• [WORK TASK]
Your reply should set down word for word each line below from the one with "Open the 3 - 1 score from 22 Feb 2021" through the final line, both included, but none of the pictures.

START SOURCE RECORDS

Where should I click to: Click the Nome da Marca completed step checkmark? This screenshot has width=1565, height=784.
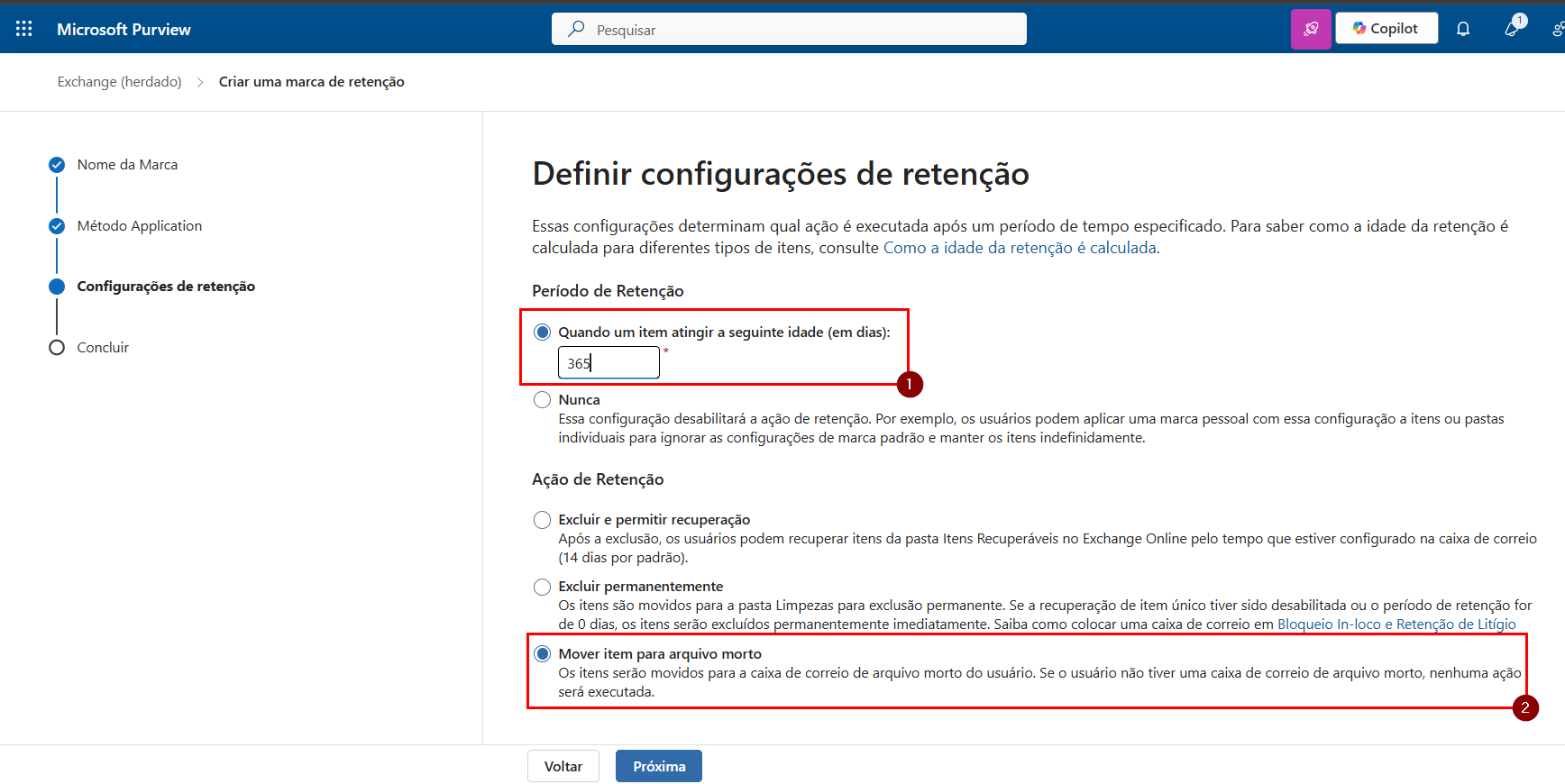point(57,165)
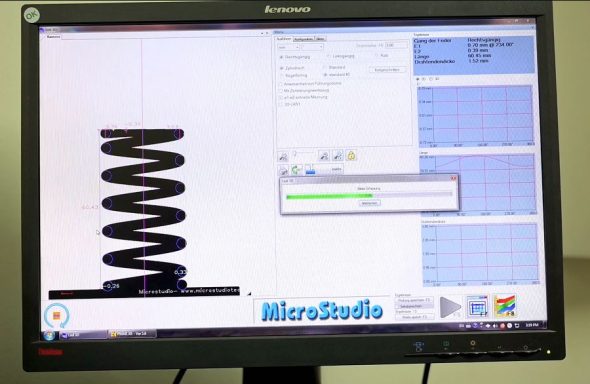The image size is (590, 384).
Task: Switch to the Konfiguration tab
Action: pyautogui.click(x=303, y=39)
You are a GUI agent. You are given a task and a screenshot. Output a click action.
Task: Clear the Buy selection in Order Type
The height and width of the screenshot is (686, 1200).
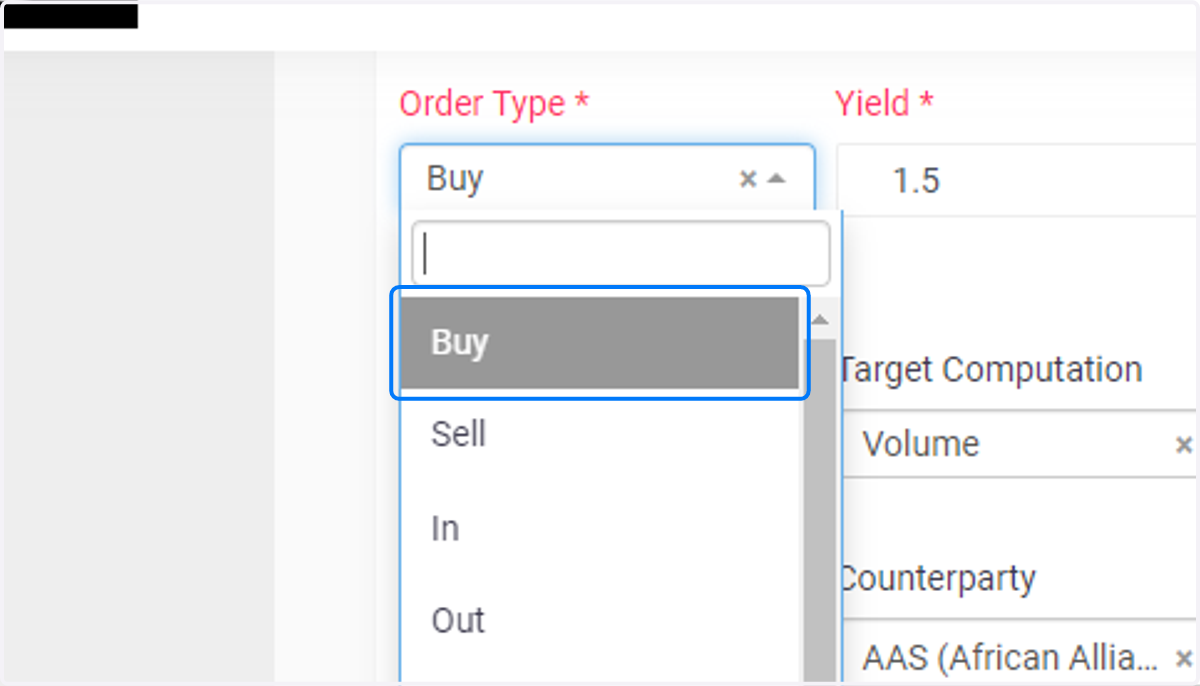click(747, 179)
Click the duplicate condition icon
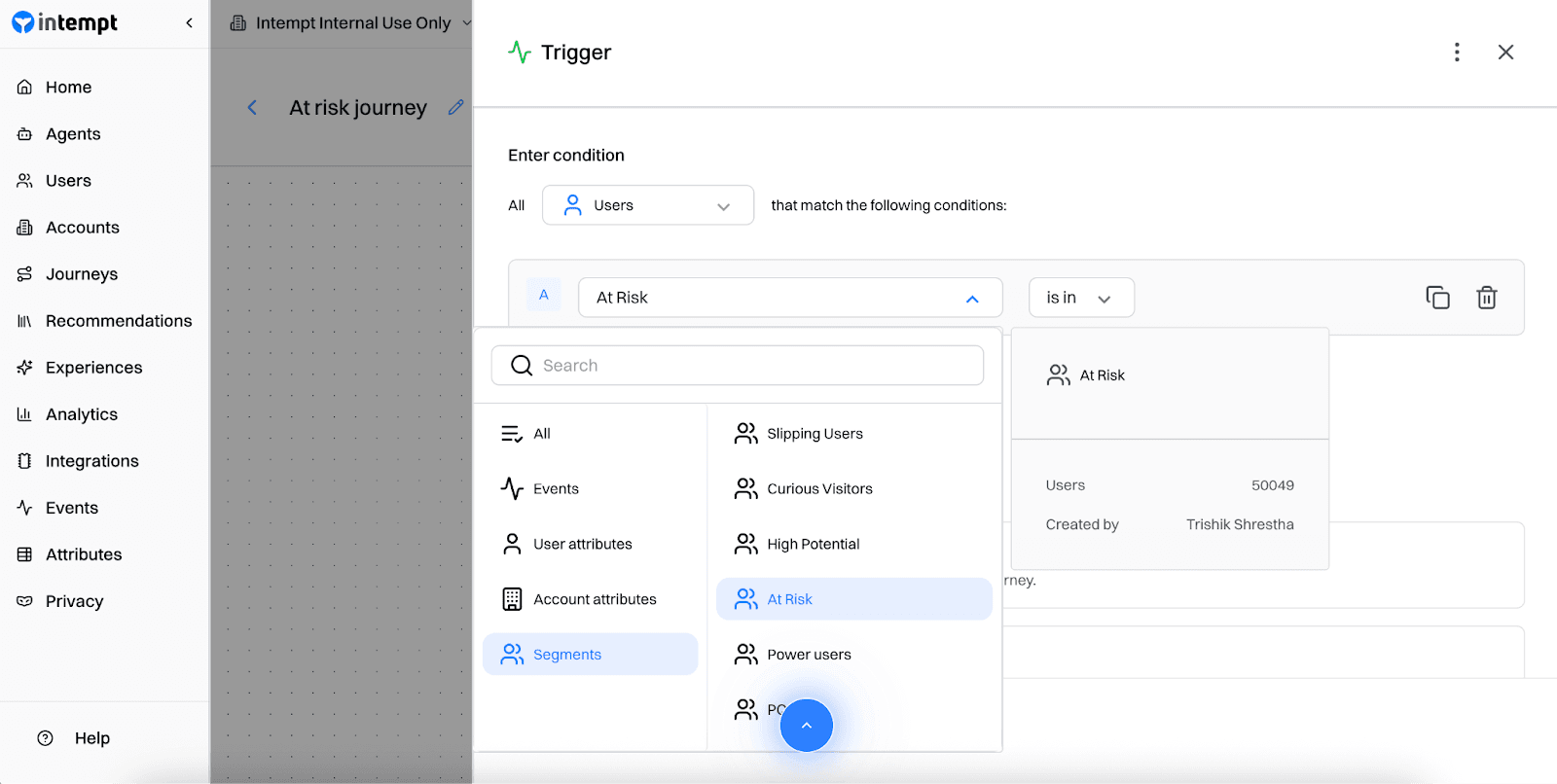Screen dimensions: 1557x784 tap(1437, 298)
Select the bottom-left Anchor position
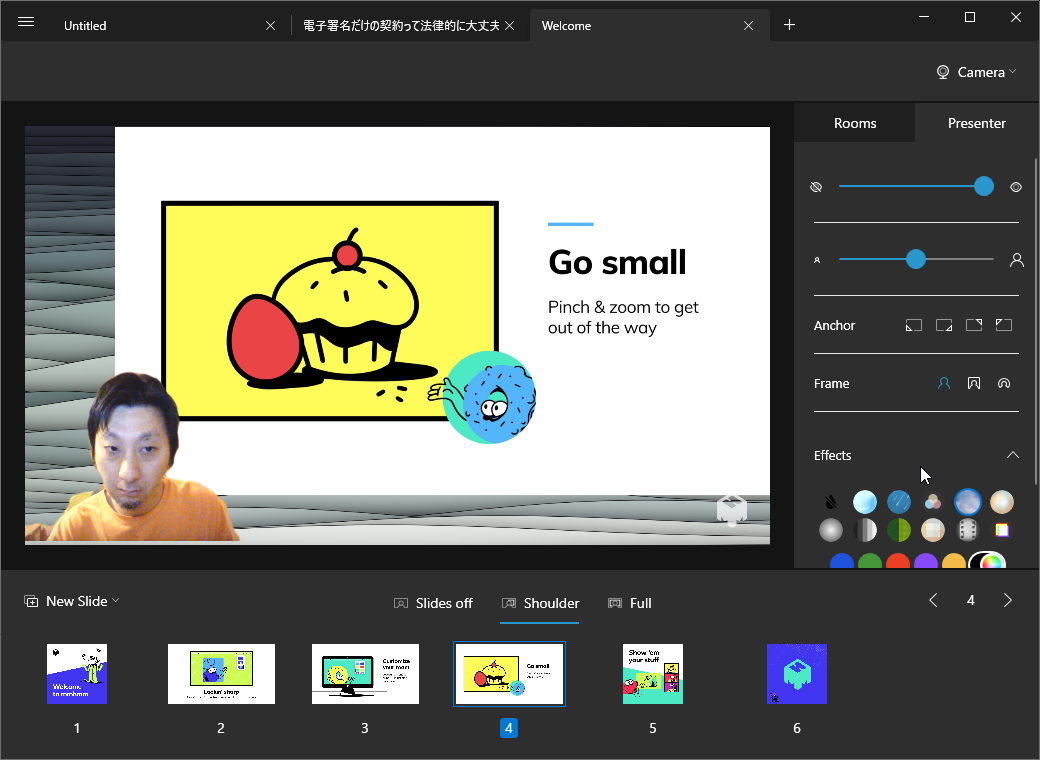1040x760 pixels. coord(913,325)
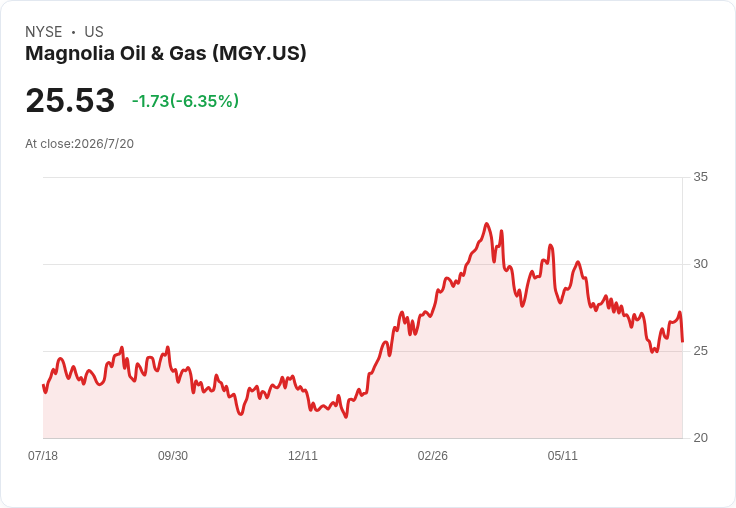This screenshot has width=736, height=508.
Task: Click the final endpoint of the red price line
Action: tap(682, 341)
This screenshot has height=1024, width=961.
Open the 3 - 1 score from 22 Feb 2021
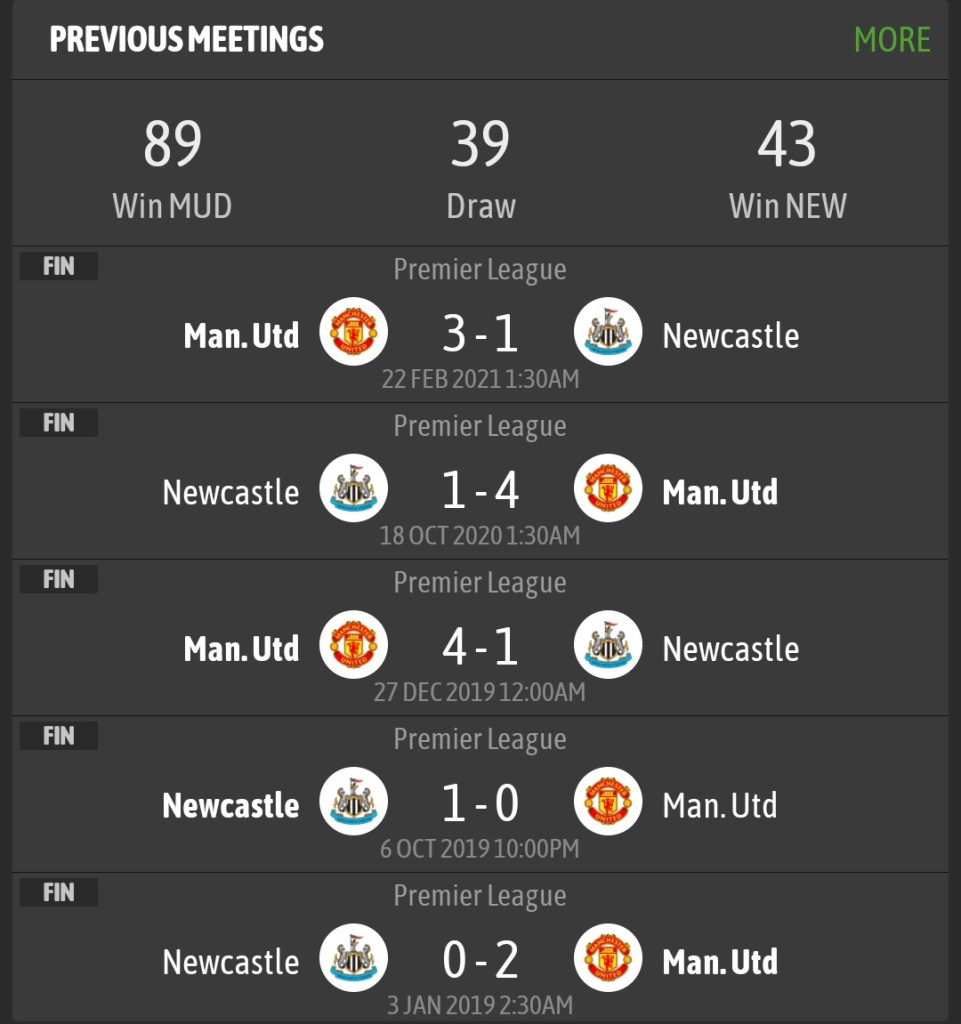[480, 334]
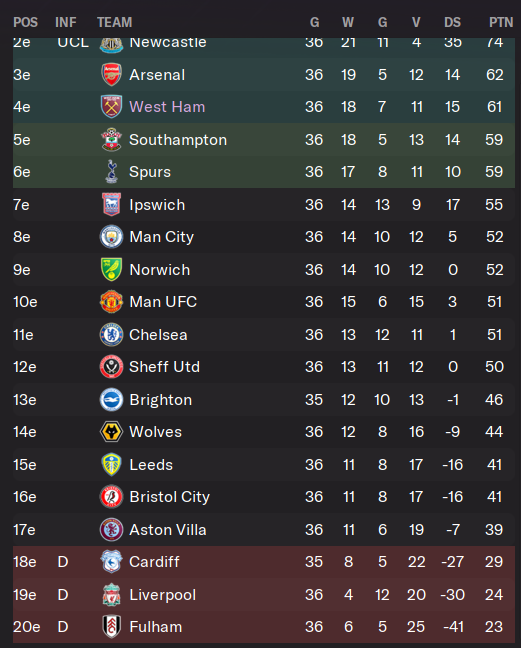Click the Arsenal club crest
The image size is (521, 648).
pyautogui.click(x=111, y=75)
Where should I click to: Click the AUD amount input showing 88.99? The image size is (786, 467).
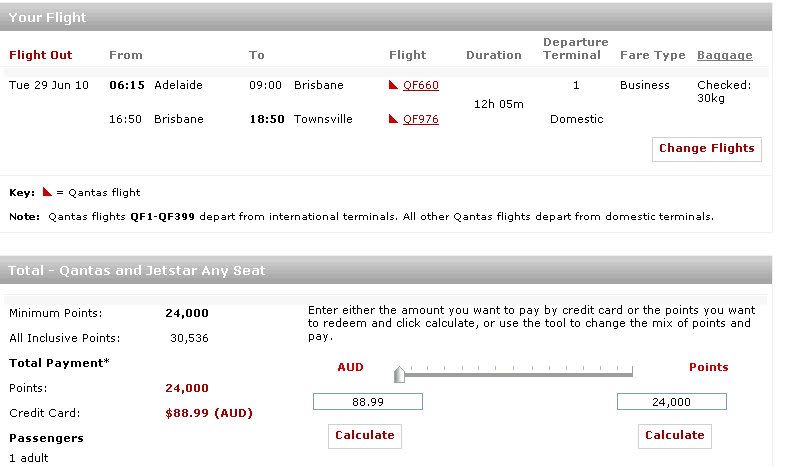[x=368, y=402]
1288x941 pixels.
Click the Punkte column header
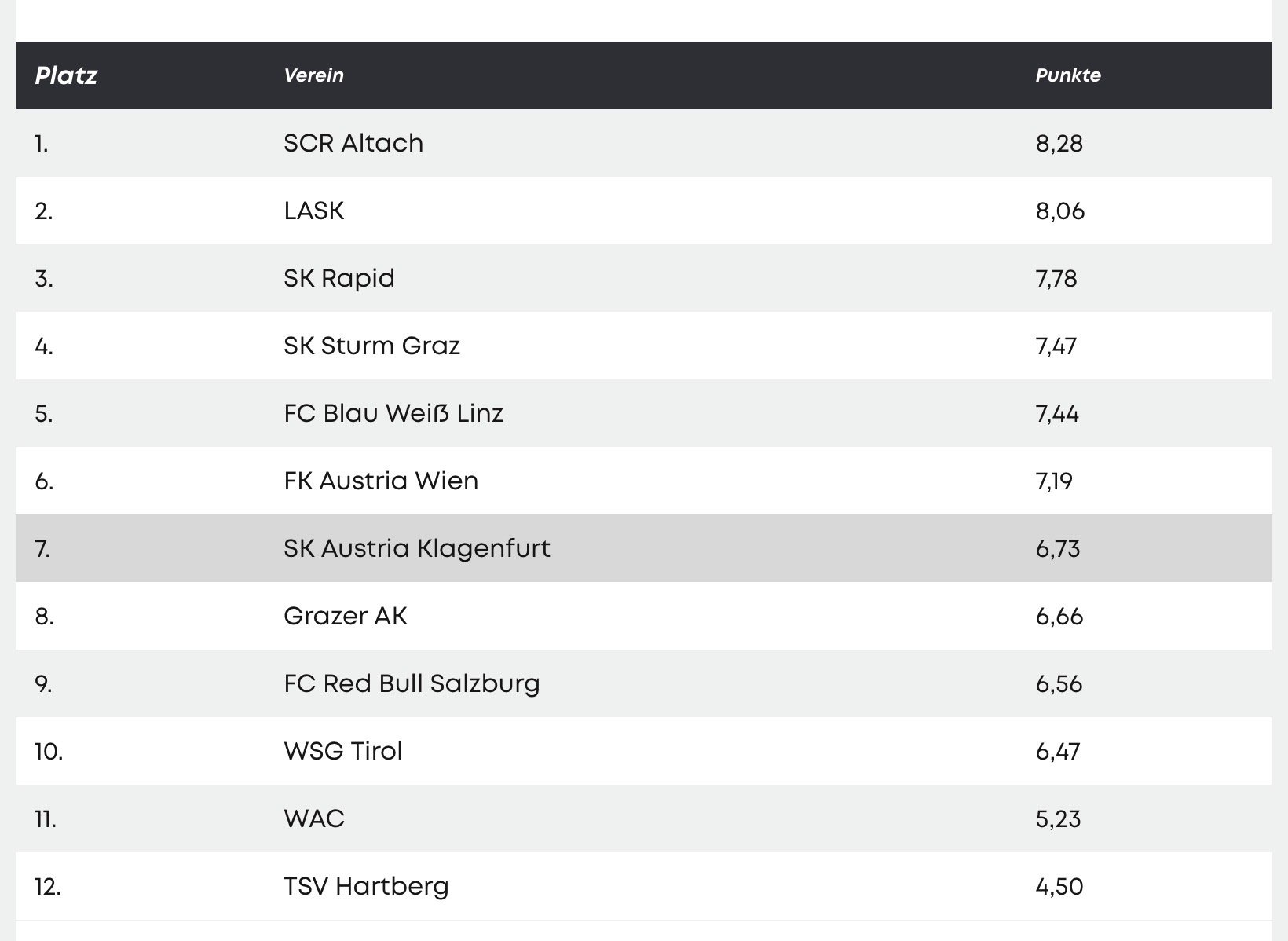point(1068,75)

END SOURCE RECORDS

• [ANSWER FOR THIS EXERCISE]
Open the 3 - 1 score from 22 Feb 2021
[480, 334]
Click the Arsenal club crest
The image size is (521, 648).
pyautogui.click(x=111, y=75)
Where should I click to: Click the AUD amount input showing 88.99? The image size is (786, 467).
[x=368, y=402]
1288x941 pixels.
Click the Punkte column header
point(1068,75)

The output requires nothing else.